▸ TASK REQUIREMENTS: Print the data in full, exactly as it reads.

▸ DATA FOR PROCESSING:
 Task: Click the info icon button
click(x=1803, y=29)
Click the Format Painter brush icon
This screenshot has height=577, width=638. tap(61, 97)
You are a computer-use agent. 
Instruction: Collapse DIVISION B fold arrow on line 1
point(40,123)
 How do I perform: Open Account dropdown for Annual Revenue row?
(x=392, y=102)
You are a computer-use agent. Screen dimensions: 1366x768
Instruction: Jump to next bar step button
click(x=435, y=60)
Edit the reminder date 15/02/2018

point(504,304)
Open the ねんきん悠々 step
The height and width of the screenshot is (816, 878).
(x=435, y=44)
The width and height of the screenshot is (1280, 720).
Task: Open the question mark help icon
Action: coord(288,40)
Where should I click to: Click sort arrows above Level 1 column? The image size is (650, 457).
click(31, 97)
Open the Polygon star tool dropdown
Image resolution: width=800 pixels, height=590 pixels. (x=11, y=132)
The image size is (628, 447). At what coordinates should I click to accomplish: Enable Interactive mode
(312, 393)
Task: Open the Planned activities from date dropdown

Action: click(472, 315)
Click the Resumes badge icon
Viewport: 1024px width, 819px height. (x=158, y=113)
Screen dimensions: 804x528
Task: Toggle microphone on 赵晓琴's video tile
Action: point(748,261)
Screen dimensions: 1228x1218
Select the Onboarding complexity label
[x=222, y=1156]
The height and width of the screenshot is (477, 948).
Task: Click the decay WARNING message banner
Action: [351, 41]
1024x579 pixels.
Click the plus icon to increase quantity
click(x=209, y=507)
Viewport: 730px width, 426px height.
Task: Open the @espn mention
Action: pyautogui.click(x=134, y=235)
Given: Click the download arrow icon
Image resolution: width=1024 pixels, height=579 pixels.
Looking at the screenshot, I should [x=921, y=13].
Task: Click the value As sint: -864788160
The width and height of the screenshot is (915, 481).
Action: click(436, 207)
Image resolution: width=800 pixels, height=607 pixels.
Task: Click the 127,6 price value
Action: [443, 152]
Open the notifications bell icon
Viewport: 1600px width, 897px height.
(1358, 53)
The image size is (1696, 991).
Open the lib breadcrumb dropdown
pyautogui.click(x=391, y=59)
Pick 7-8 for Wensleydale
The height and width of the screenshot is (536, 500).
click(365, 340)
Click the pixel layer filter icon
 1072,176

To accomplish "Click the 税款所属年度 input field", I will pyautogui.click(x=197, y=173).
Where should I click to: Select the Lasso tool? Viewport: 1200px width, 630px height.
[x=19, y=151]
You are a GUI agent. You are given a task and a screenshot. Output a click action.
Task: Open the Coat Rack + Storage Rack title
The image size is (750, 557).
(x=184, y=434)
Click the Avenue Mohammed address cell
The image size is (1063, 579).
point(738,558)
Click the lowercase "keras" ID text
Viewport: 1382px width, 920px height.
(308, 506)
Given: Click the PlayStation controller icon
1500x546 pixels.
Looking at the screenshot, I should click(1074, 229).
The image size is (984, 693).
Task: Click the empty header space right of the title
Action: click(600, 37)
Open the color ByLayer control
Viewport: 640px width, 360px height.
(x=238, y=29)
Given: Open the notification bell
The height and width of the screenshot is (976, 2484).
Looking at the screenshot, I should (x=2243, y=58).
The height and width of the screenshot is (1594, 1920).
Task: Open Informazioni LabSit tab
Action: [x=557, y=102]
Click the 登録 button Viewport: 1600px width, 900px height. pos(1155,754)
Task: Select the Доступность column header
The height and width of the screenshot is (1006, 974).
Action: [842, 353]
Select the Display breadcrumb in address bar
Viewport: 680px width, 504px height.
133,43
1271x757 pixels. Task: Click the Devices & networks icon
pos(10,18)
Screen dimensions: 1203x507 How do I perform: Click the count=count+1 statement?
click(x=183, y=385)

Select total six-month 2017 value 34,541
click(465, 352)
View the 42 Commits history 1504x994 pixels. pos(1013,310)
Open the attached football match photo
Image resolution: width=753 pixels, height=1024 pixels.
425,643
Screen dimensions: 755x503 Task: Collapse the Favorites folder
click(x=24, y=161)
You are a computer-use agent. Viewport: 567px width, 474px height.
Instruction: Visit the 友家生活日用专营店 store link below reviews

▸ SOLUTION TO THE PROBLEM:
 Task: Click the info icon button
click(x=1803, y=29)
Click the Format Painter brush icon
This screenshot has height=577, width=638. tap(61, 97)
You are a computer-use agent. 
Instruction: Collapse DIVISION B fold arrow on line 1
point(40,123)
 How do I perform: Open Account dropdown for Annual Revenue row?
(x=392, y=102)
You are a computer-use agent. Screen dimensions: 1366x768
Instruction: Jump to next bar step button
click(x=435, y=60)
Edit the reminder date 15/02/2018

point(504,304)
Open the ねんきん悠々 step
The height and width of the screenshot is (816, 878).
(x=435, y=44)
The width and height of the screenshot is (1280, 720).
Task: Open the question mark help icon
Action: coord(288,40)
Where should I click to: Click sort arrows above Level 1 column? The image size is (650, 457).
click(31, 97)
Open the Polygon star tool dropdown
Image resolution: width=800 pixels, height=590 pixels. (x=11, y=132)
The image size is (628, 447). At what coordinates should I click to accomplish: Enable Interactive mode
(312, 393)
Task: Open the Planned activities from date dropdown

Action: click(472, 315)
Click the Resumes badge icon
Viewport: 1024px width, 819px height. (x=158, y=113)
Screen dimensions: 804x528
Task: Toggle microphone on 赵晓琴's video tile
Action: point(748,261)
Screen dimensions: 1228x1218
Select the Onboarding complexity label
[x=222, y=1156]
The height and width of the screenshot is (477, 948).
Task: Click the decay WARNING message banner
Action: [351, 41]
1024x579 pixels.
Click the plus icon to increase quantity
click(x=209, y=507)
Viewport: 730px width, 426px height.
Task: Open the @espn mention
Action: pyautogui.click(x=134, y=235)
Given: Click the download arrow icon
Image resolution: width=1024 pixels, height=579 pixels.
Looking at the screenshot, I should [x=921, y=13].
Task: Click the value As sint: -864788160
The width and height of the screenshot is (915, 481).
Action: click(436, 207)
Image resolution: width=800 pixels, height=607 pixels.
Task: Click the 127,6 price value
Action: [443, 152]
Open the notifications bell icon
Viewport: 1600px width, 897px height.
(1358, 53)
The image size is (1696, 991).
Open the lib breadcrumb dropdown
pyautogui.click(x=391, y=59)
Pick 7-8 for Wensleydale
The height and width of the screenshot is (536, 500).
click(365, 340)
Click the pixel layer filter icon
 1072,176

To accomplish "Click the 税款所属年度 input field", I will pyautogui.click(x=197, y=173).
Where should I click to: Select the Lasso tool? Viewport: 1200px width, 630px height.
[x=19, y=151]
You are a GUI agent. You are given a task and a screenshot. Output a click action.
Task: Open the Coat Rack + Storage Rack title
The image size is (750, 557).
(x=184, y=434)
Click the Avenue Mohammed address cell
The image size is (1063, 579).
point(738,558)
Click the lowercase "keras" ID text
Viewport: 1382px width, 920px height.
(308, 506)
Given: Click the PlayStation controller icon
1500x546 pixels.
Looking at the screenshot, I should click(1074, 229).
The image size is (984, 693).
Task: Click the empty header space right of the title
Action: click(600, 37)
Open the color ByLayer control
Viewport: 640px width, 360px height.
(x=238, y=29)
Given: Open the notification bell
The height and width of the screenshot is (976, 2484).
Looking at the screenshot, I should (x=2243, y=58).
The height and width of the screenshot is (1594, 1920).
Task: Open Informazioni LabSit tab
Action: [x=557, y=102]
Click the 登録 button Viewport: 1600px width, 900px height. pos(1155,754)
Task: Select the Доступность column header
The height and width of the screenshot is (1006, 974).
Action: [842, 353]
Select the Display breadcrumb in address bar
Viewport: 680px width, 504px height.
133,43
1271x757 pixels. Task: Click the Devices & networks icon
pos(10,18)
Screen dimensions: 1203x507 How do I perform: Click the count=count+1 statement?
click(x=183, y=385)

Select total six-month 2017 value 34,541
click(465, 352)
View the 42 Commits history 1504x994 pixels. pos(1013,310)
Open the attached football match photo
Image resolution: width=753 pixels, height=1024 pixels.
425,643
Screen dimensions: 755x503 Task: Collapse the Favorites folder
click(x=24, y=161)
You are a computer-use agent. Viewport: 567px width, 474px height.
Instruction: Visit the 友家生活日用专营店 store link below reviews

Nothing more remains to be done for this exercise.